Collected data

......

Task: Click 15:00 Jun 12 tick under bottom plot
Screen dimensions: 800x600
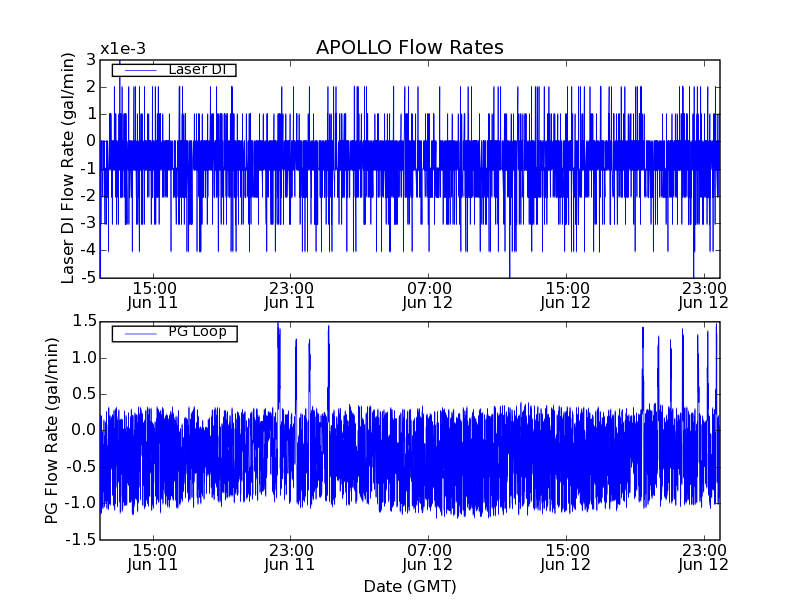Action: (566, 556)
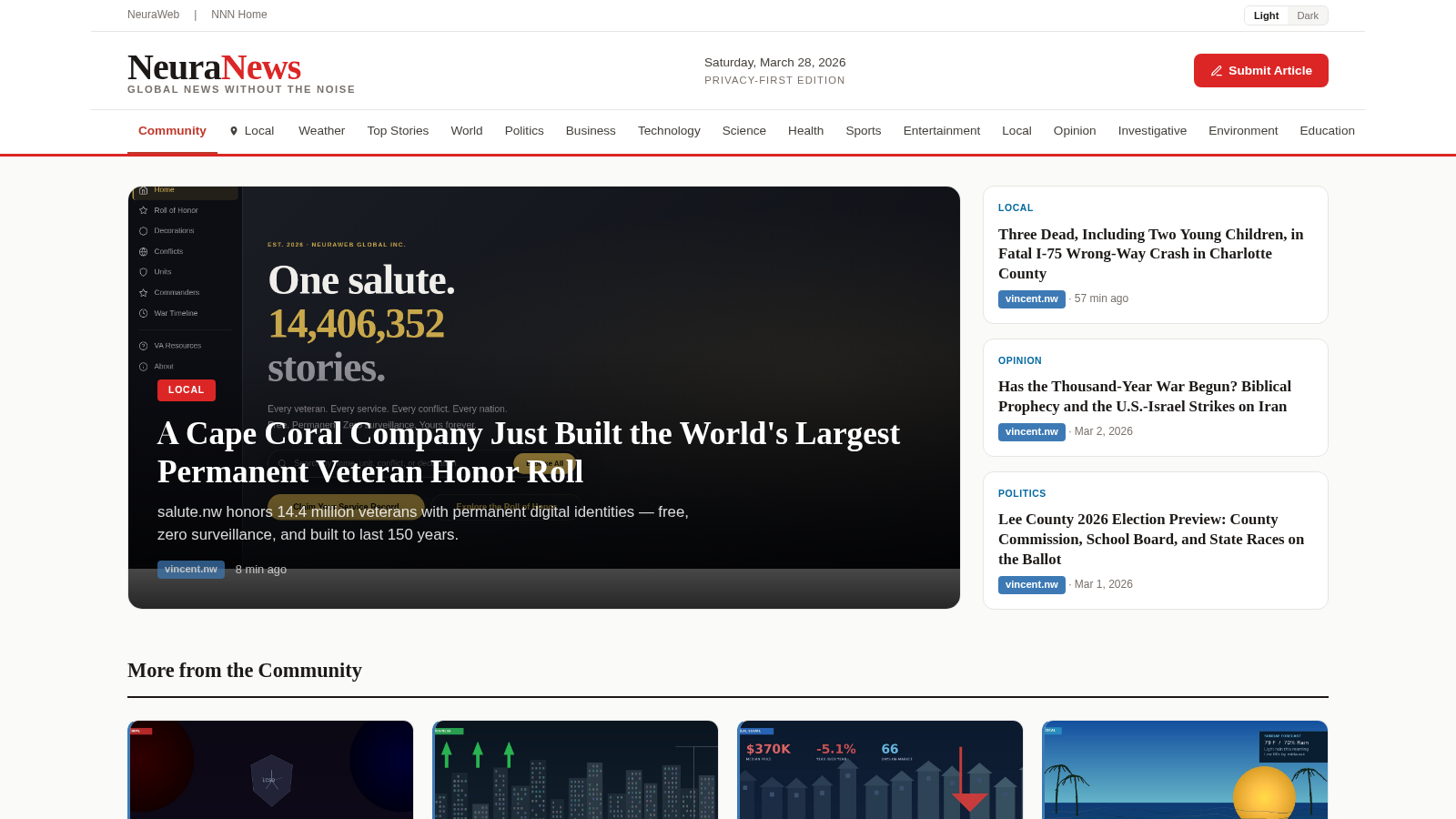Open the Community tab
Viewport: 1456px width, 819px height.
pyautogui.click(x=172, y=131)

......

_Action item_. Please print each entry exactly as it stands, without the pictures.

_Result of the exercise_.
Task: Click 15:00 Jun 12 tick under bottom plot
Screen dimensions: 800x600
Action: (566, 556)
Open the Community tab
Viewport: 1456px width, 819px height.
pyautogui.click(x=172, y=131)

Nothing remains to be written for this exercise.